Problem statement> Write out all entries word for word.

Data section>
------------

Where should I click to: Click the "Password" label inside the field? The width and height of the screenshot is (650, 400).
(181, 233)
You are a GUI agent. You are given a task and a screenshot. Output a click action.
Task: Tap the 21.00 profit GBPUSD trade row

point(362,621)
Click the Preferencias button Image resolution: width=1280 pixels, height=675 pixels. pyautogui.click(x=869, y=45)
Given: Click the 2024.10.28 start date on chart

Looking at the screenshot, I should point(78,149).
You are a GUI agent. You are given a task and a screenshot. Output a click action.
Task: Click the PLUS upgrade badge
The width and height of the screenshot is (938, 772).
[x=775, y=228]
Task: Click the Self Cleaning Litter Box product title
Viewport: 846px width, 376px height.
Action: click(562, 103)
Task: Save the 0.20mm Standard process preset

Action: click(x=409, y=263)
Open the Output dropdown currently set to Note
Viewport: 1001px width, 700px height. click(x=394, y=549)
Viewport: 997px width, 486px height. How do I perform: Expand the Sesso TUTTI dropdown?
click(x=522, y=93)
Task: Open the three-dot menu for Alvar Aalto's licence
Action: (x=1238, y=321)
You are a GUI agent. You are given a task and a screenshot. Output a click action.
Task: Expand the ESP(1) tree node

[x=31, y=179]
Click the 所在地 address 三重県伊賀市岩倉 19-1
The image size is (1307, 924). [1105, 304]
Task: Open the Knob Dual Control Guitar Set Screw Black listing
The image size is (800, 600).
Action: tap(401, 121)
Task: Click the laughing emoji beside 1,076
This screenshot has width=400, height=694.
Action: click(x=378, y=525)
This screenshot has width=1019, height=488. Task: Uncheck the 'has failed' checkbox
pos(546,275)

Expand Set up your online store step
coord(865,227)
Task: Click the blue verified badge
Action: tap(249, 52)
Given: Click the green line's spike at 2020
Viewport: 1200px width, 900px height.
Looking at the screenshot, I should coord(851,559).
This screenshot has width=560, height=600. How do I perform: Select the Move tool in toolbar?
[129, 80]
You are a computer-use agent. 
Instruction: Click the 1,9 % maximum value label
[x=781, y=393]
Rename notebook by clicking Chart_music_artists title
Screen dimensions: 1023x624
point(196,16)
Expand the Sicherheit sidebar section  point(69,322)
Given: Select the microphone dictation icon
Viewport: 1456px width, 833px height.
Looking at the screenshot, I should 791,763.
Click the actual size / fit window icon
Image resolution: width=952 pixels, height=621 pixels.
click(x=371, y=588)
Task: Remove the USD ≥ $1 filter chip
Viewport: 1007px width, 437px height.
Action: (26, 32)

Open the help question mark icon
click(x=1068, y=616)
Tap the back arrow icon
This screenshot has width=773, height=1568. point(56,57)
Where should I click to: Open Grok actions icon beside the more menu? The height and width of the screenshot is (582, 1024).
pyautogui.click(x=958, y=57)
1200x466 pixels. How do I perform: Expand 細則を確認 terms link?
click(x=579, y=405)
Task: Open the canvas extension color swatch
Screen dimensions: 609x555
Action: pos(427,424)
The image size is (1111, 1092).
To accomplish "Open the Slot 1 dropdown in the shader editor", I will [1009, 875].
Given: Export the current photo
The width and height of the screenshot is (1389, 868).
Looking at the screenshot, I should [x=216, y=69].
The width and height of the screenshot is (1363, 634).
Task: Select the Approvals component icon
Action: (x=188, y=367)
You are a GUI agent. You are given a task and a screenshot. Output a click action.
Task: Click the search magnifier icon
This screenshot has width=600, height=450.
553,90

------------

Result>
Where should I click to: Click the "Password" label inside the field? The width and height of the screenshot is (650, 400).
(181, 233)
You are a GUI agent. You are given a task and a screenshot. Output a click action.
Task: Tap the 21.00 profit GBPUSD trade row

point(362,621)
Click the Preferencias button Image resolution: width=1280 pixels, height=675 pixels. pyautogui.click(x=869, y=45)
Given: Click the 2024.10.28 start date on chart

Looking at the screenshot, I should point(78,149).
You are a GUI agent. You are given a task and a screenshot. Output a click action.
Task: Click the PLUS upgrade badge
The width and height of the screenshot is (938, 772).
[x=775, y=228]
Task: Click the Self Cleaning Litter Box product title
Viewport: 846px width, 376px height.
Action: click(562, 103)
Task: Save the 0.20mm Standard process preset

Action: click(x=409, y=263)
Open the Output dropdown currently set to Note
Viewport: 1001px width, 700px height. click(x=394, y=549)
Viewport: 997px width, 486px height. How do I perform: Expand the Sesso TUTTI dropdown?
click(x=522, y=93)
Task: Open the three-dot menu for Alvar Aalto's licence
Action: (x=1238, y=321)
You are a GUI agent. You are given a task and a screenshot. Output a click action.
Task: Expand the ESP(1) tree node

[x=31, y=179]
Click the 所在地 address 三重県伊賀市岩倉 19-1
The image size is (1307, 924). [1105, 304]
Task: Open the Knob Dual Control Guitar Set Screw Black listing
The image size is (800, 600).
Action: tap(401, 121)
Task: Click the laughing emoji beside 1,076
This screenshot has width=400, height=694.
Action: click(x=378, y=525)
This screenshot has width=1019, height=488. Task: Uncheck the 'has failed' checkbox
pos(546,275)

Expand Set up your online store step
coord(865,227)
Task: Click the blue verified badge
Action: tap(249, 52)
Given: Click the green line's spike at 2020
Viewport: 1200px width, 900px height.
Looking at the screenshot, I should coord(851,559).
This screenshot has width=560, height=600. How do I perform: Select the Move tool in toolbar?
[129, 80]
You are a computer-use agent. 
Instruction: Click the 1,9 % maximum value label
[x=781, y=393]
Rename notebook by clicking Chart_music_artists title
Screen dimensions: 1023x624
point(196,16)
Expand the Sicherheit sidebar section  point(69,322)
Given: Select the microphone dictation icon
Viewport: 1456px width, 833px height.
Looking at the screenshot, I should 791,763.
Click the actual size / fit window icon
Image resolution: width=952 pixels, height=621 pixels.
click(x=371, y=588)
Task: Remove the USD ≥ $1 filter chip
Viewport: 1007px width, 437px height.
Action: (26, 32)

Open the help question mark icon
click(x=1068, y=616)
Tap the back arrow icon
This screenshot has width=773, height=1568. point(56,57)
Where should I click to: Open Grok actions icon beside the more menu? The height and width of the screenshot is (582, 1024).
pyautogui.click(x=958, y=57)
1200x466 pixels. How do I perform: Expand 細則を確認 terms link?
click(x=579, y=405)
Task: Open the canvas extension color swatch
Screen dimensions: 609x555
Action: pos(427,424)
The image size is (1111, 1092).
To accomplish "Open the Slot 1 dropdown in the shader editor", I will [1009, 875].
Given: Export the current photo
The width and height of the screenshot is (1389, 868).
Looking at the screenshot, I should [x=216, y=69].
The width and height of the screenshot is (1363, 634).
Task: Select the Approvals component icon
Action: (x=188, y=367)
You are a GUI agent. You are given a task and a screenshot. Output a click action.
Task: Click the search magnifier icon
This screenshot has width=600, height=450.
553,90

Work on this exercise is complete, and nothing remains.